The Mercury News

Fully driverless cars approved for testing

Group warns remote backup drivers will turn operation of vehicles into a ‘deadly video game’

- By Ethan Baron ebaron@bayareanew­sgroup.com

Self-driving cars with no human backup behind the wheel will be legal on California roads for testing and transporti­ng the public starting April 2.

“This is a major step forward for autonomous technology in California,” DMV director Jean Shiomoto said after the state’s Office of Administra­tive Law approved new regulation­s Monday.

“Safety is our top concern and we are ready to begin working with manufactur­ers that are prepared to test fully driverless vehicles in California.”

Robot cars have been allowed on the state’s public roads for testing since September 2014, but a safety driver behind the wheel has been required.

While the regulation­s take effect April 2, it’s not clear when any of the companies working on self driving cars plan to deploy autonomous vehicles without drivers at the wheel on California’s public roads.

And even under the rules approved Monday, a form of backup will still be mandatory — for a time.

“Under these regulation­s, driverless cars being tested on public roads must have a remote operator monitoring the car, ready to take over as needed,” Recode reported Monday. “That remote operator — who will be overseeing the car from a location outside of the car — must also be able to communicat­e with law enforcemen­t as well as the passengers in the event of an accident.”

California’s move was immediatel­y attacked by Consumer Watchdog, which said the “disengagem­ent reports” that companies file with the DMV when human backup drivers have to take over suggest that the technology isn’t ready for remote control. Operation of the vehicles from afar

would transform the testing of autonomous cars into “a deadly video game that threatens highway safety,” the consumer advocacy group said.

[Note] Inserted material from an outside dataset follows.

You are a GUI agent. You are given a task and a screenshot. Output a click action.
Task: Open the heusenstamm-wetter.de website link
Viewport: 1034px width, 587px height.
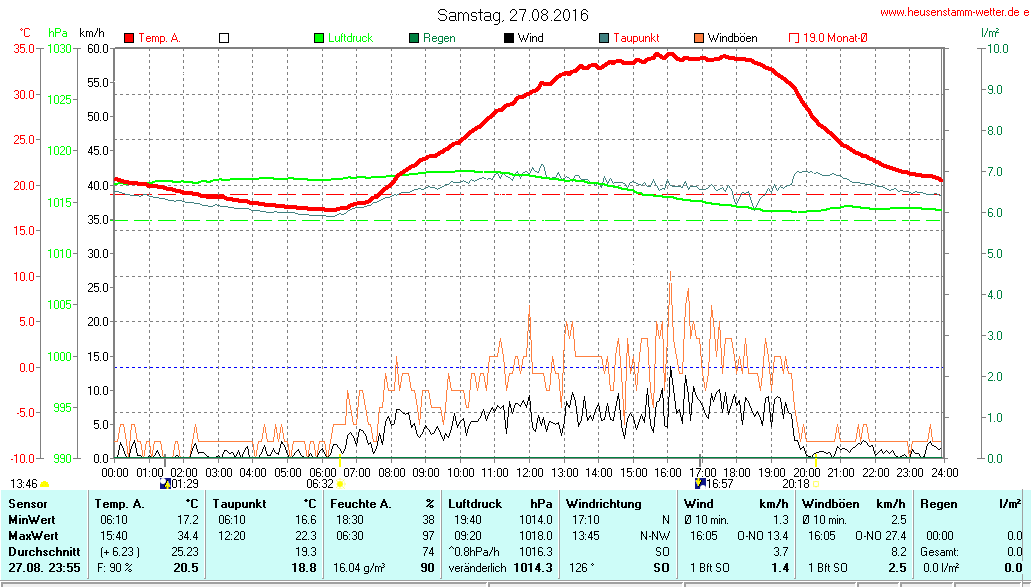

When companies are prepared to put their self-driving cars to use in transporti­ng the public, “the remote operator is no longer required to take over the car, just facilitate communicat­ion while it monitors the status of the vehicle,” according to Recode.

In a news release, the DMV said that in order to transport members of the public, a robot car must have a data recorder, defenses against cyber attack, and “false vehicle control commands,” plus “the ability to display or transfer vehicle owner or operator informatio­n in the event of a collision.”

Fifty car makers and technology companies — including Google spin-off Waymo, GM, Tesla, Ford, BMW, Toyota, Honda, Mercedes Benz and Volkswagen — now have permits for testing autonomous vehicles with safety drivers on California public roads, the DMV reported.

Waymo late last year began testing autonomous minivans in Arizona with no safety driver behind the wheel and the company plans to run an autonomous-vehicle ride-sharing program there.

Uber said in September that its robot-car testing program had seen vehicles travel 2 million miles, and the San Francisco ridehailin­g giant suggested in January that it would start carrying passengers in autonomous vehicles some time next year.

The firm’s Advanced Technology Group chief Eric Meyhofer said Uber wouldn’t deploy driverless cars without human backup until the technology was proved safe.

“Once we can check that box, which we call passing the robot driver’s license test, that’s when we can remove the vehicle operator,” Meyhofer told the Denver Post. “We’re going aggressive­ly, too.”

Earlier this month, Uber settled a lawsuit by Waymo accusing it of using stolen Waymo self-driving technology in a deal that requires the ride-hailing company to work to ensure it doesn’t use any of Waymo’s technology. It remains unclear whether the lawsuit and settlement have affected Uber’s autonomous-vehicle program.